Individual income tax return form by Shutterstock.com
- Around tax season, lawmakers discuss ways to make the tax system better. Some want to make the filing process easier.
- The majority of individual tax returns are filed electronically, rather than by mail.
- Electronic filing of taxes saves taxpayers money and reduces the likelihood that they will make mistakes.
- The truth is that a return-free system only sounds good until you think about it.
- In the real world, a government takeover of the tax-return business won't eliminate tax returns, or simplify them.
It's an annual tradition that around the end of tax season, lawmakers and policy experts discuss ways to make the tax code and tax system more efficient for taxpayers. While much of the discussion this year surrounded the potential for once-in-a-generation tax reform, some participants have focused on making the filing process itself easier.
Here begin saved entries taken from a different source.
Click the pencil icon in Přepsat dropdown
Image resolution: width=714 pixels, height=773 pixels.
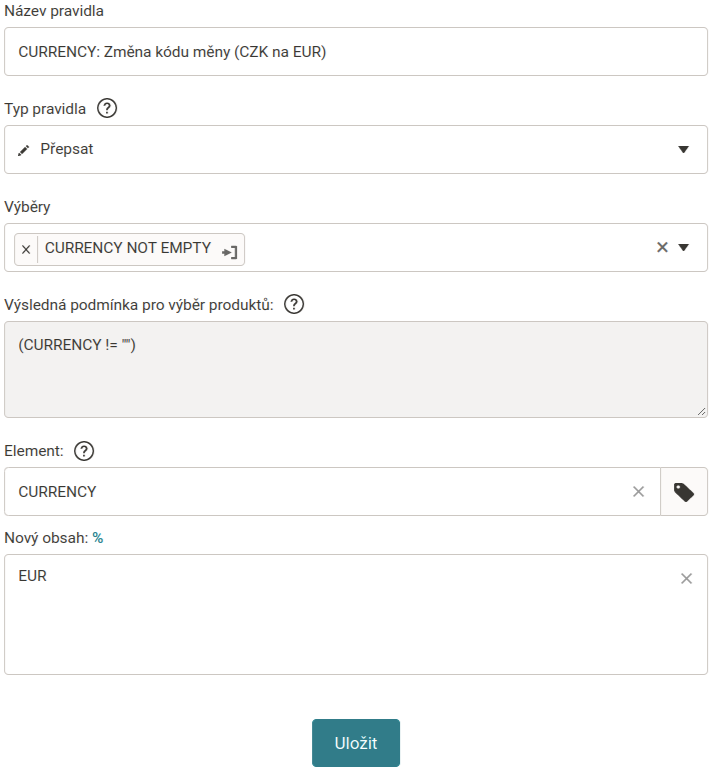coord(25,150)
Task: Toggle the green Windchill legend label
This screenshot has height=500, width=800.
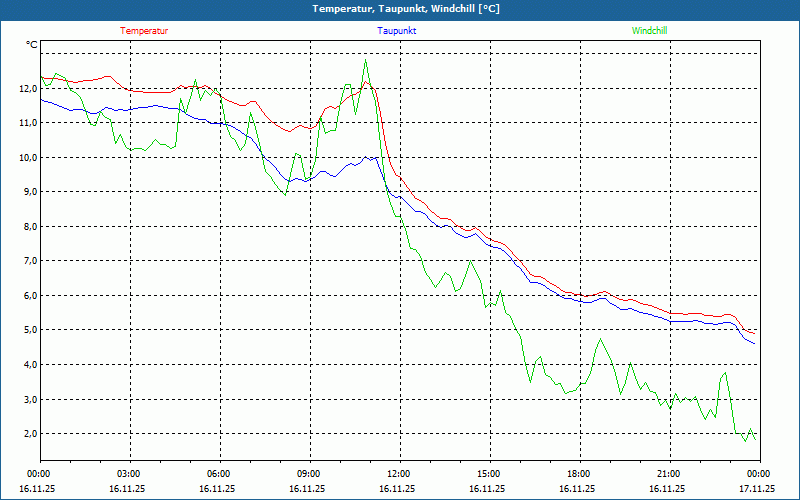Action: point(649,31)
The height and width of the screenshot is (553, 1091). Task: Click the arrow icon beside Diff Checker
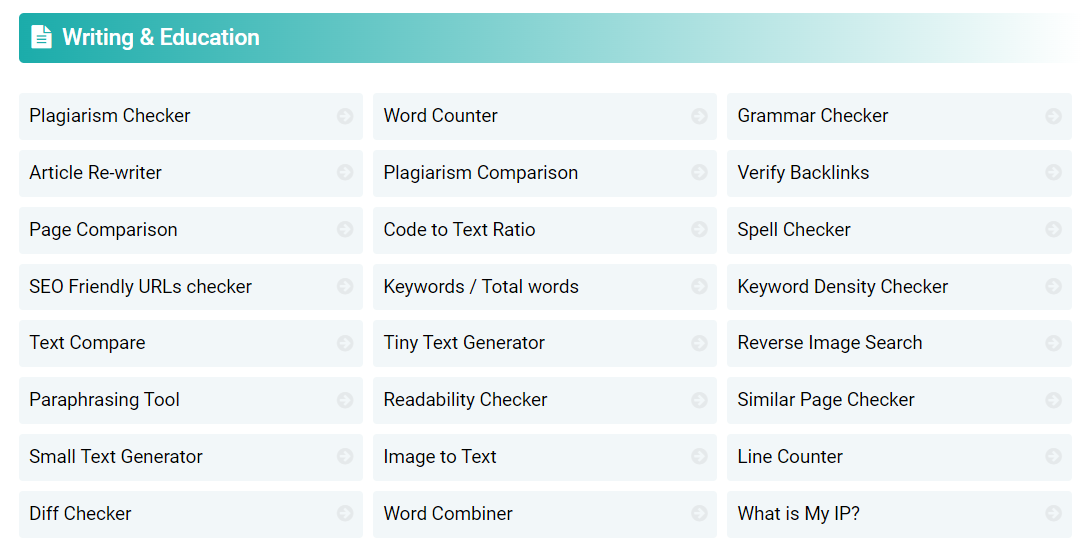[345, 513]
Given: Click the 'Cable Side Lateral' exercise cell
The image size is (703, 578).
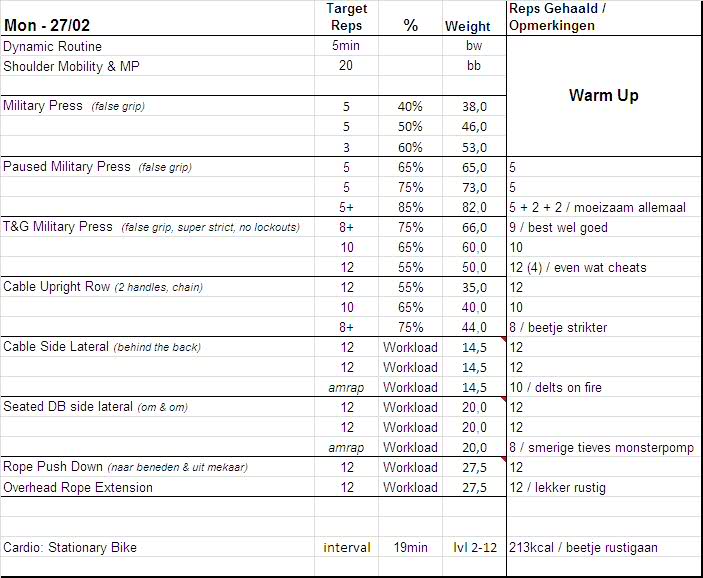Looking at the screenshot, I should tap(57, 346).
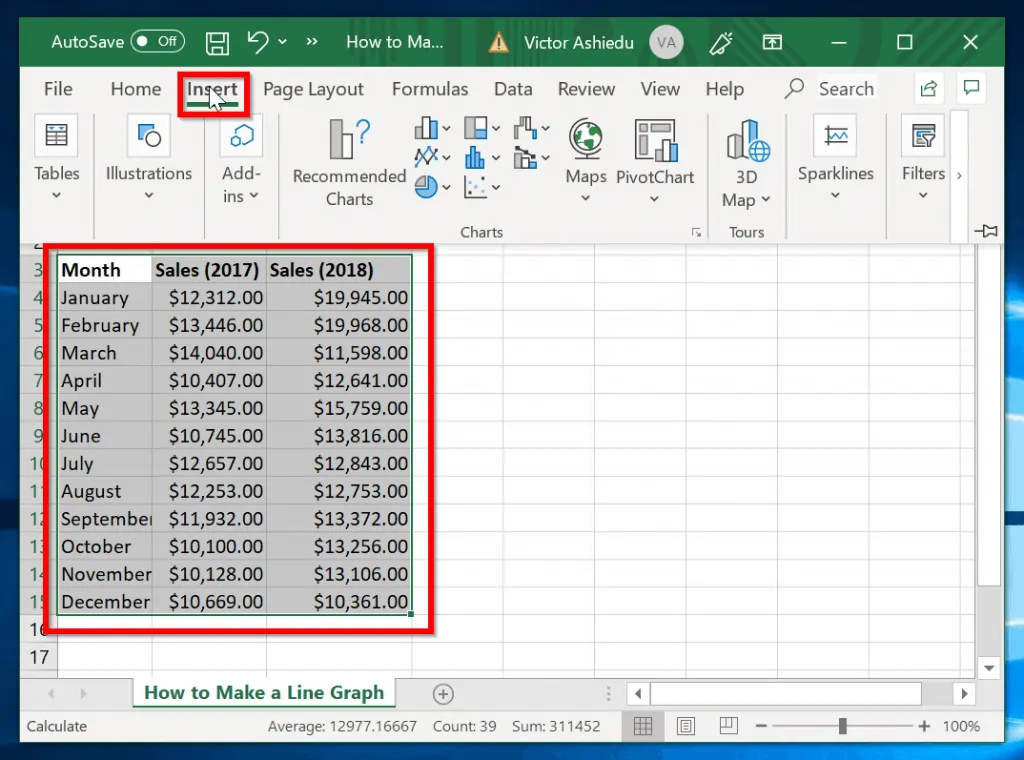Open the Formulas ribbon tab
This screenshot has width=1024, height=760.
tap(430, 89)
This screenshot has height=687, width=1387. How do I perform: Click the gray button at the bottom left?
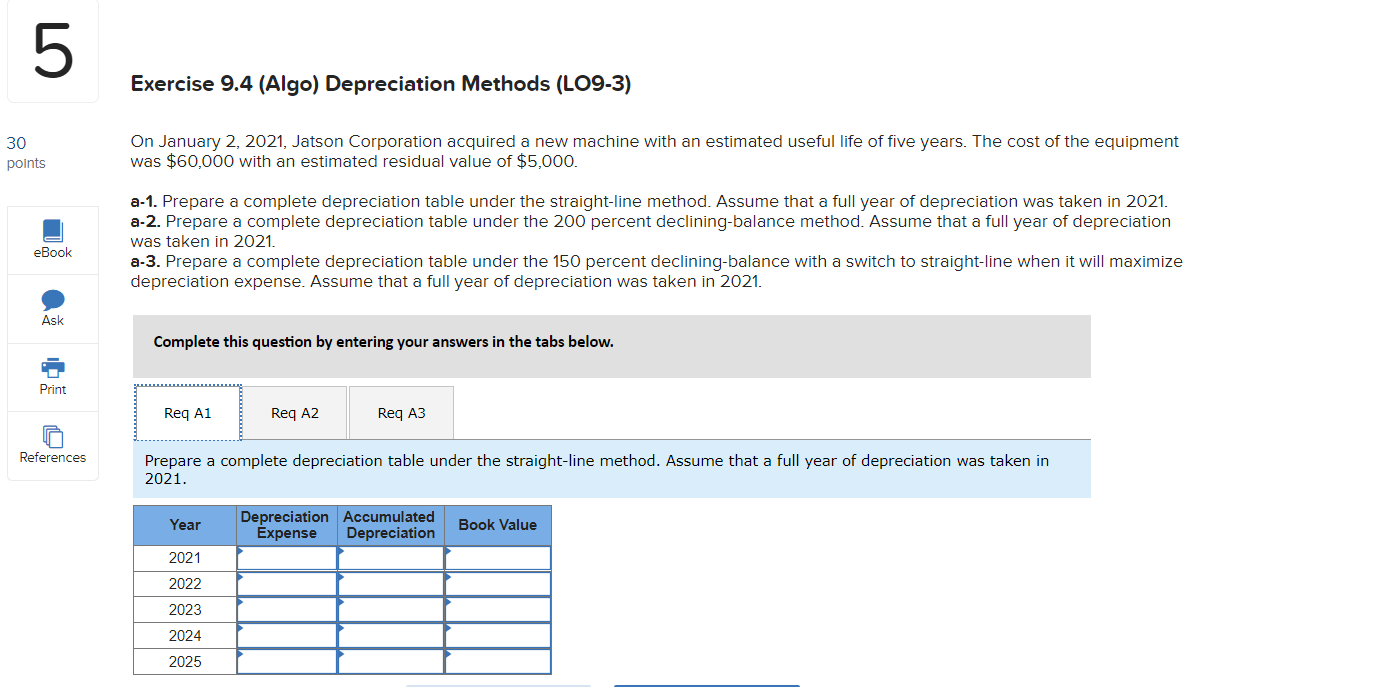coord(497,684)
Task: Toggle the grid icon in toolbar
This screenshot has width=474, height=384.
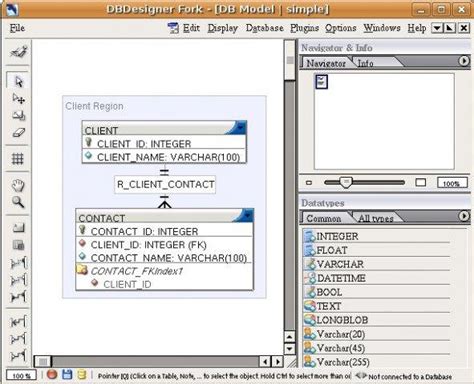Action: click(18, 158)
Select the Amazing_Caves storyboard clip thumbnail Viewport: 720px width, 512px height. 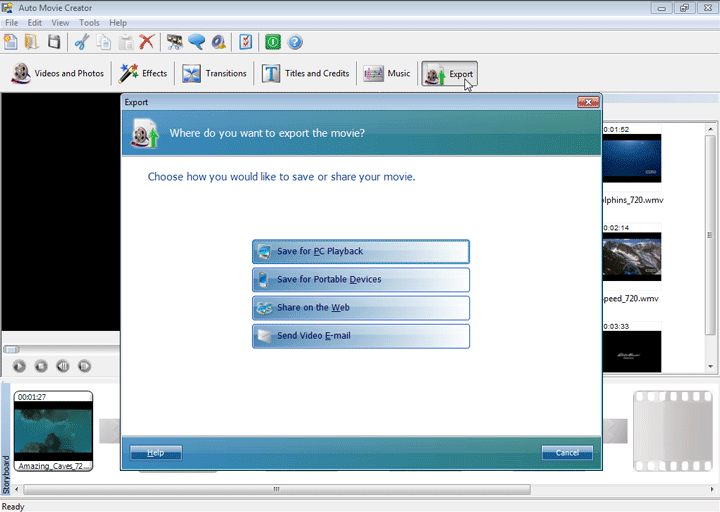[53, 431]
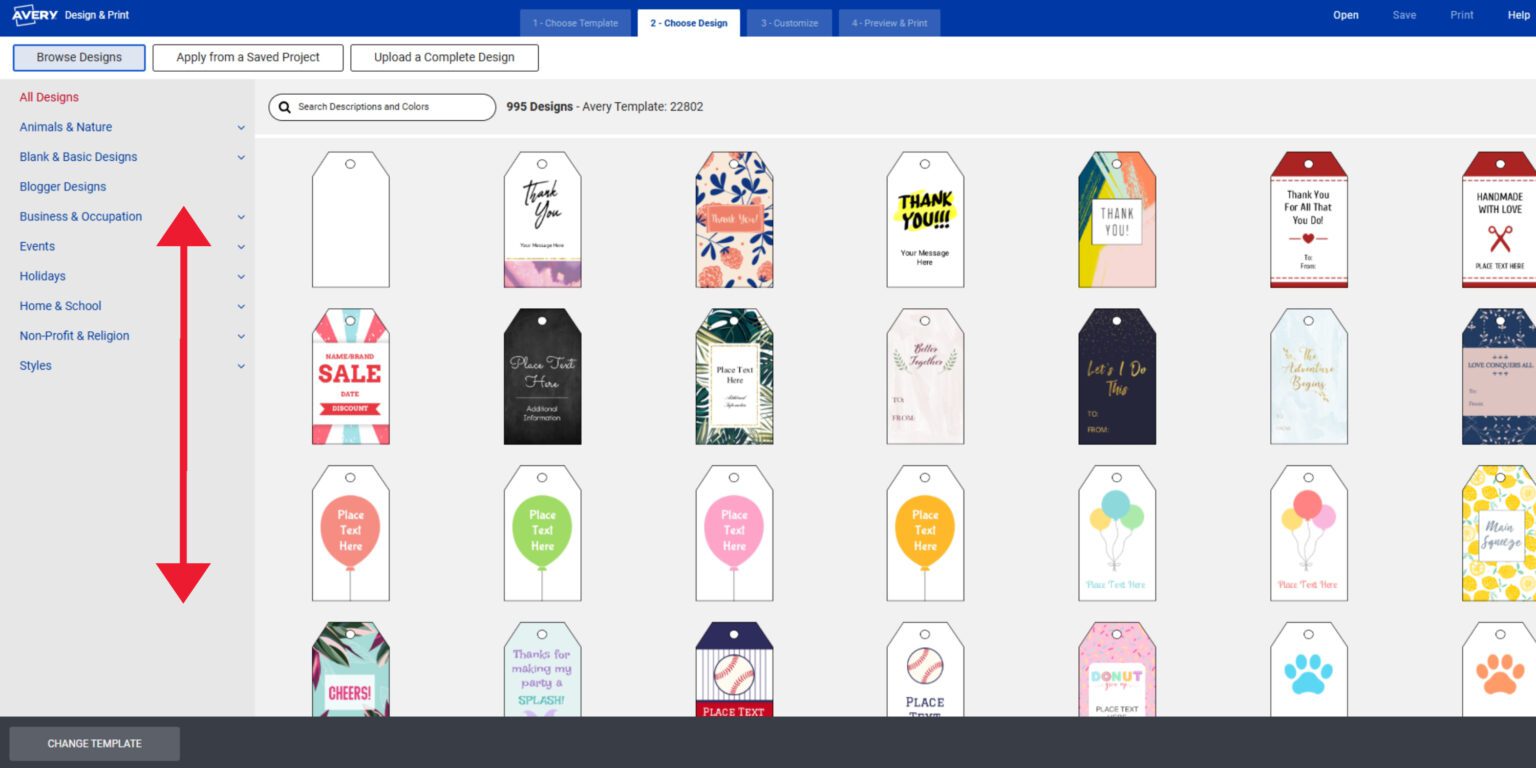Viewport: 1536px width, 768px height.
Task: Expand the Styles category chevron
Action: [241, 367]
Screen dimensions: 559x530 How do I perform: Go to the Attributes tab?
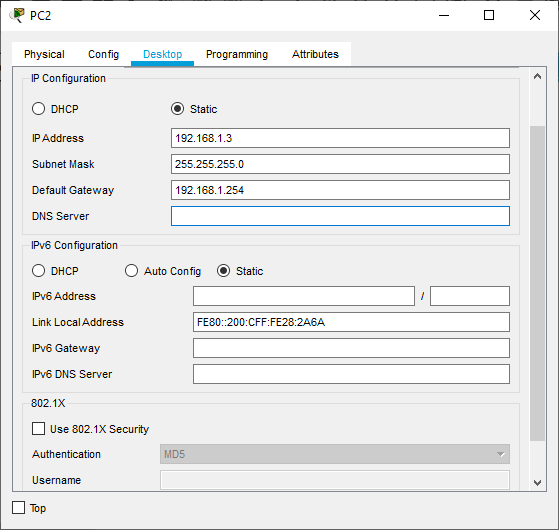315,54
Today, the majority of individual tax returns are filed electronically, rather than by mail. Electronic filing saves taxpayers money and reduces the likelihood that they will make mistakes. All taxpayers can access free fillable forms to quickly input their data, and 70 percent of taxpayers can use software and file electronically for free thanks to a voluntary public-private partnership between tax-preparation companies and the IRS.
For some, the next obvious step is to get the private sector out of the way altogether. Under so-called "return-free" proposals, the government would prepare individuals' tax returns, annually sending a pre-filled form for a taxpayer to review and approve. Proponents say a government-run system would be simple, painless and convenient, and would significantly reduce errors in the tax-filing process. If you believe this, I have some opportunities in the solar-panel business I'd like to talk to you about.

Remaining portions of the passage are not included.